I understand why it's the way it is, but when it comes the the typical unixy things I need to do shuffling of files around, tar'ing stuff, etc, it definitely trips me up more than I'd wish.



You at least notice it's wrong. In Python2 sometimes 'it worked' until it broke and you had to figure out why.


See, it just broke when UTF-8 was interpreted as ASCII. It's entirely possible to treat bytes as bytes and leave encoding out of it for the vast majority of programs. If you're dealing with text editing and so on, then you know you need to be UTF-8 aware, and the broken programs would still be broken in either language.

The visibility of the errors is a minor point, but I think it more appropriate that it be solved by e.g. the windowing toolkit API.


> the broken programs would still be broken in either language.
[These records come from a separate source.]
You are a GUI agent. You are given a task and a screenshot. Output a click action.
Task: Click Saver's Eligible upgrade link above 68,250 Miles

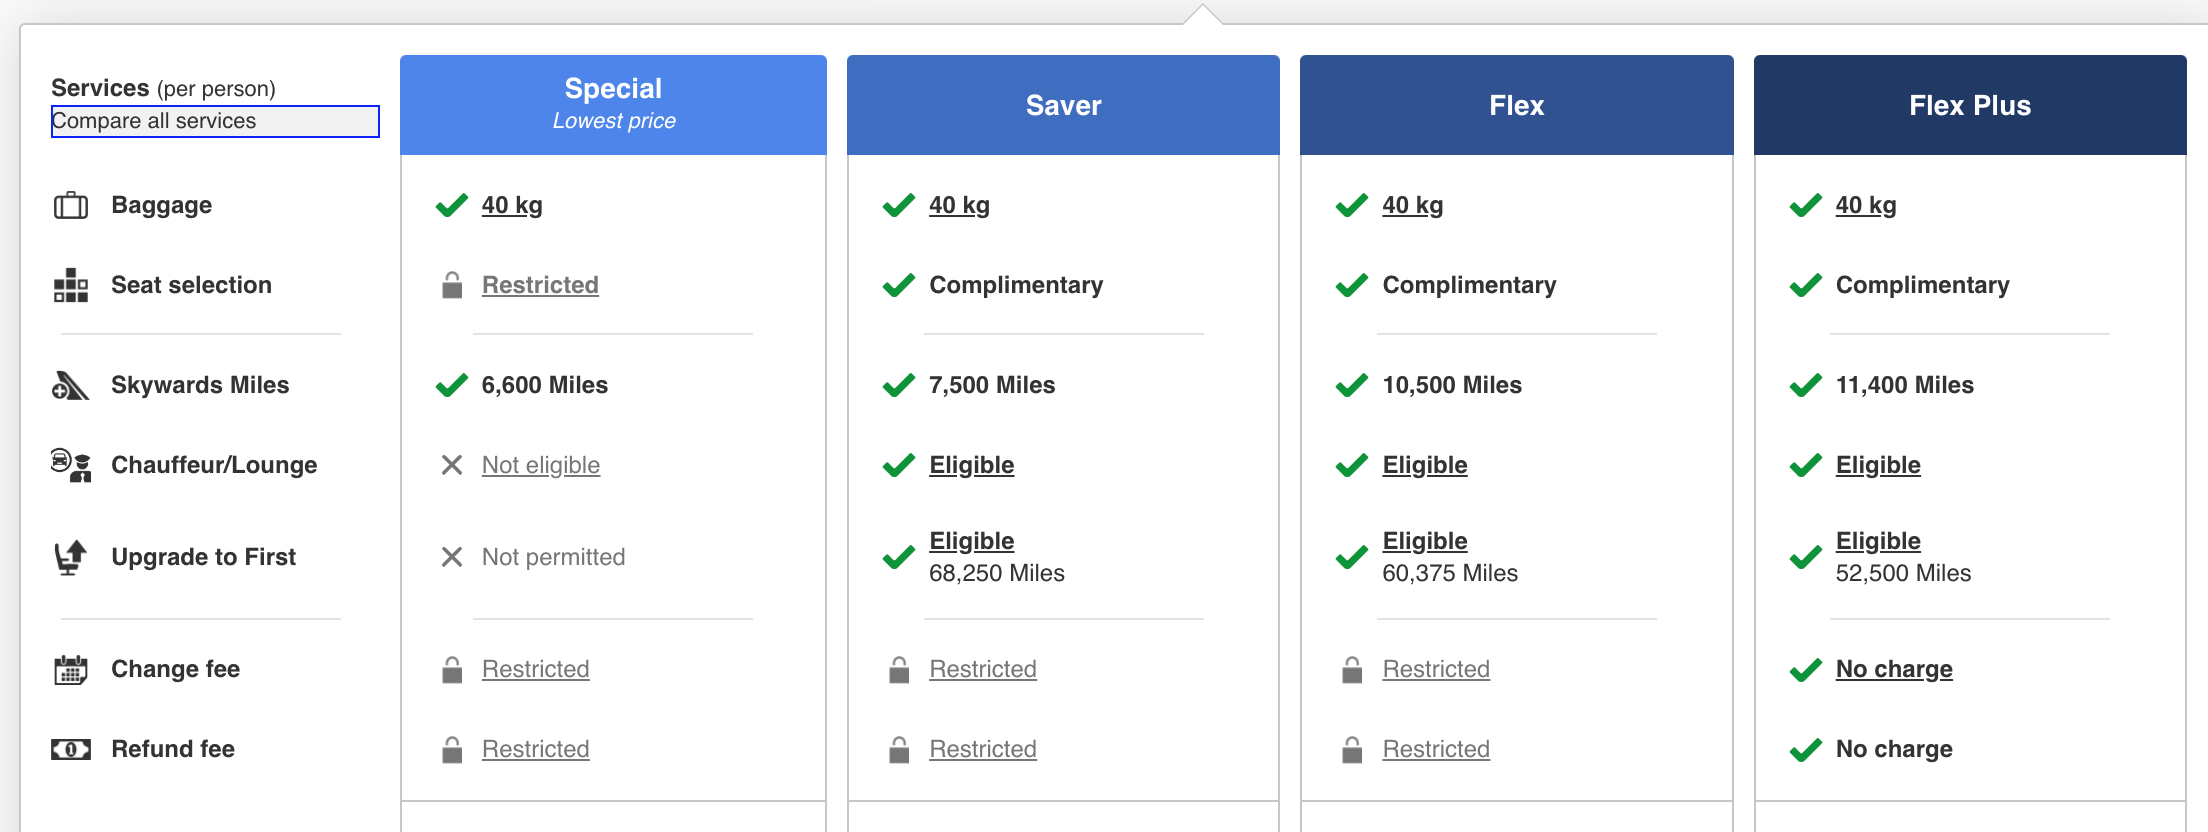(971, 541)
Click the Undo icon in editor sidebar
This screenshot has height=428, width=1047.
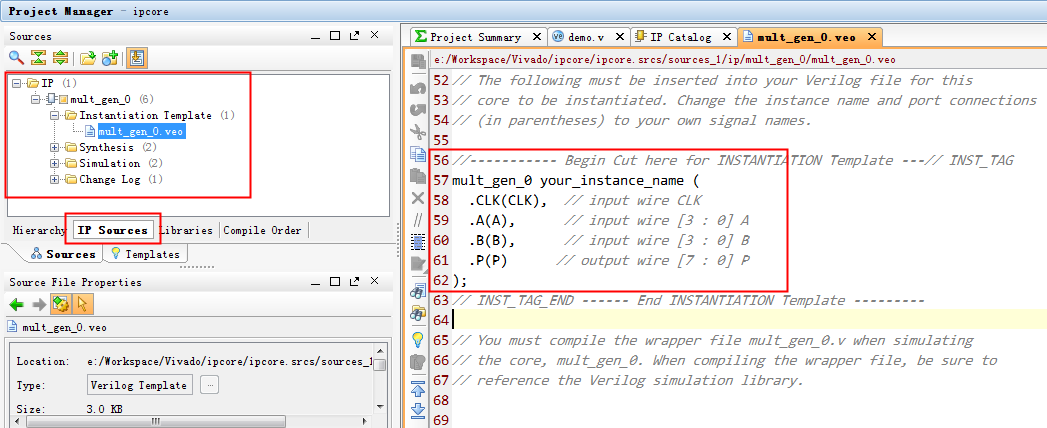click(418, 88)
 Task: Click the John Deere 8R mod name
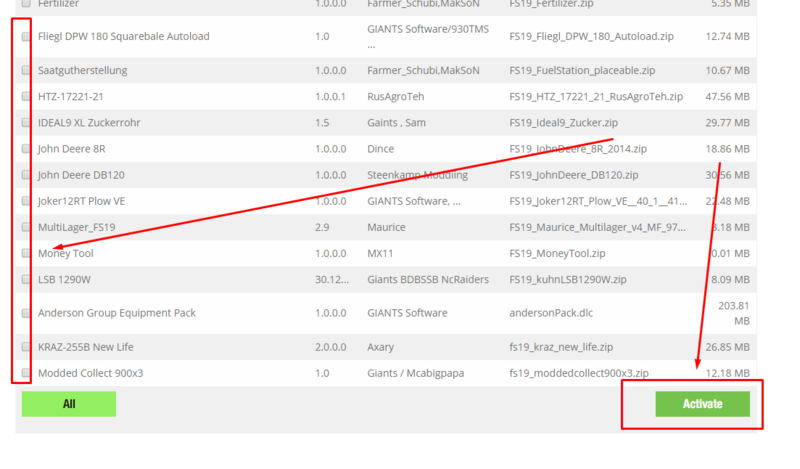(71, 149)
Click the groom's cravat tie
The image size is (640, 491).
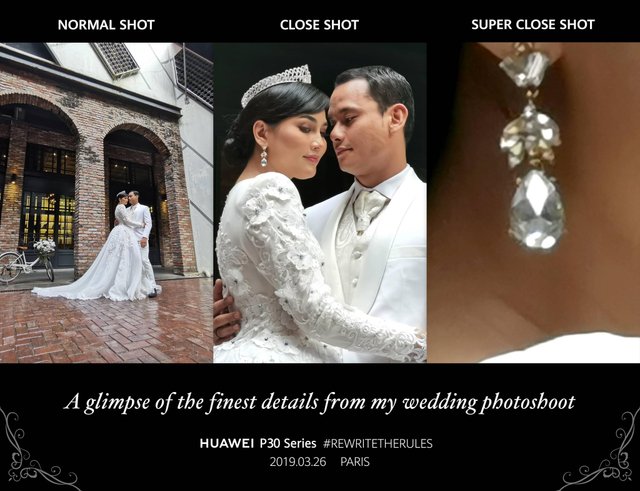pyautogui.click(x=368, y=209)
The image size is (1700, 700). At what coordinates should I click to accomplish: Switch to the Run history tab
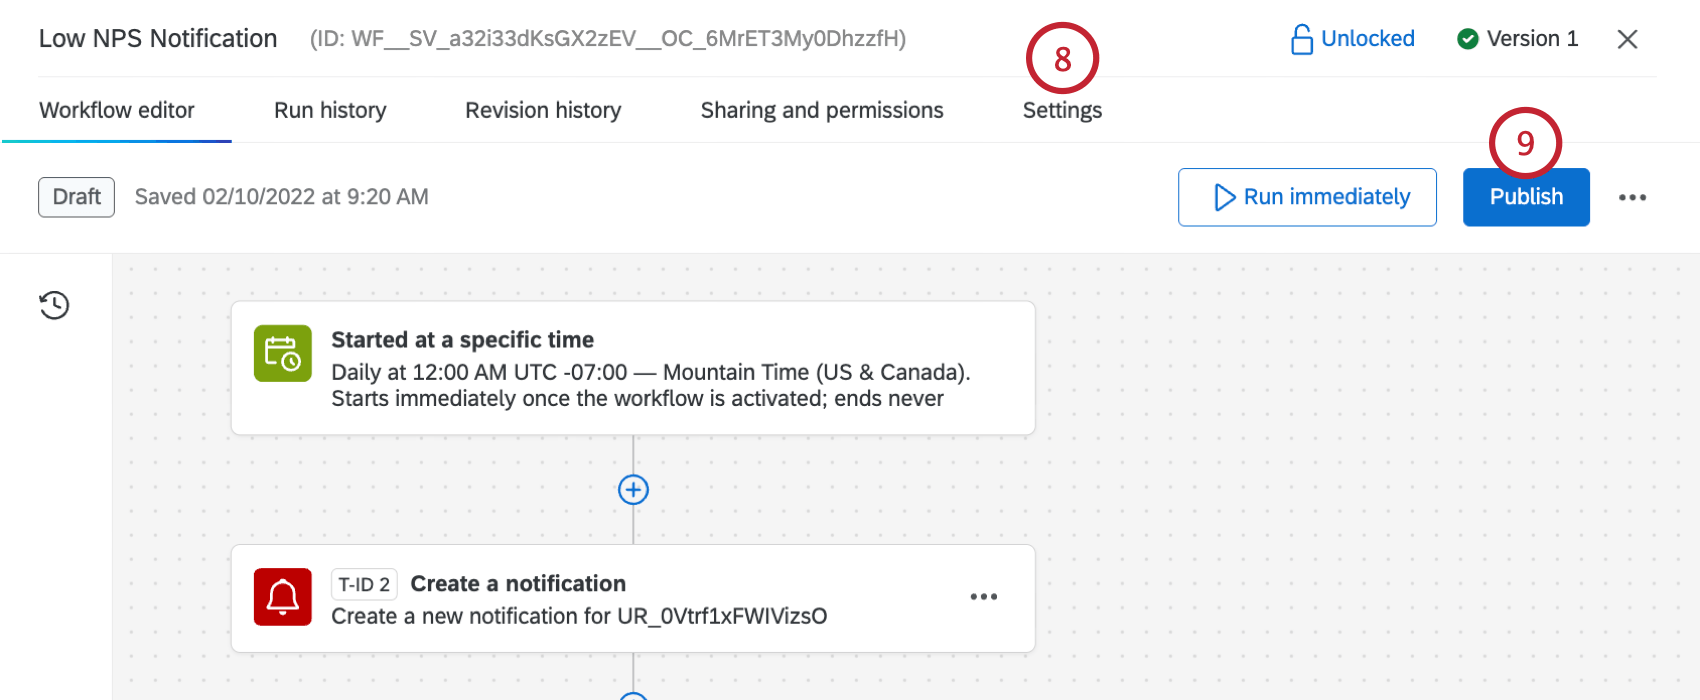coord(330,110)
You need to slap a decode anyway on reads from subprocesses in python3, and files open in Unicode mode by default. Wouldn't that fix the majority of silly UTF-8 compat bugs? Or am I missing a class of bugs that's not avoided automatically by python3 strings?


Well, the summary of the argument is that the python3 UTF-8 does not actually solve the fundamental problem of multiple encoding formats existing. Think: Do you know that the process actually returns UTF-8, or that the file is actually encoded in UTF-8? No, you're just guessing. This puts people in the habit of attempting to turn everything into UTF-8 which could happen automatically and not require so much boilerplate.

On the other end, most programs don't actually care what the data encoding is. They just move it.


> Think: Do you know that the process actually returns UTF-8, or that the file is actually encoded in UTF-8? No, you're just guessing.

Well, no, not really. You go read the docs and try to find out. Most of the time, there is a definitive encoding - if there weren't, a lot more things would be broken. Sometimes, it is not guaranteed, even though de facto that is the case - and this highlights broken interface specifications. When it is truly unknown, you explicitly treat it as raw bytes.

And the good thing about Python 3 is that it forces you to think about this. In Python 2, most of the time, data processing code can be hacked together, and it "just works", right until the point the input happens to include something unanticipated. Like, say, the word "naïve".

> On the other end, most programs don't actually care what the data encoding is. They just move it.

It doesn't necessarily mean that they get to dodge the bullet. In Python 2, if you read data from a file, you get raw bytes, but if you read data from parsed JSON, you get Unicode strings - because JSON itself is guaranteed to be Unicode. Guess what happens when the byte string you've read from the file, and the Unicode string you've read from a JSON HTTP response, are concatenated?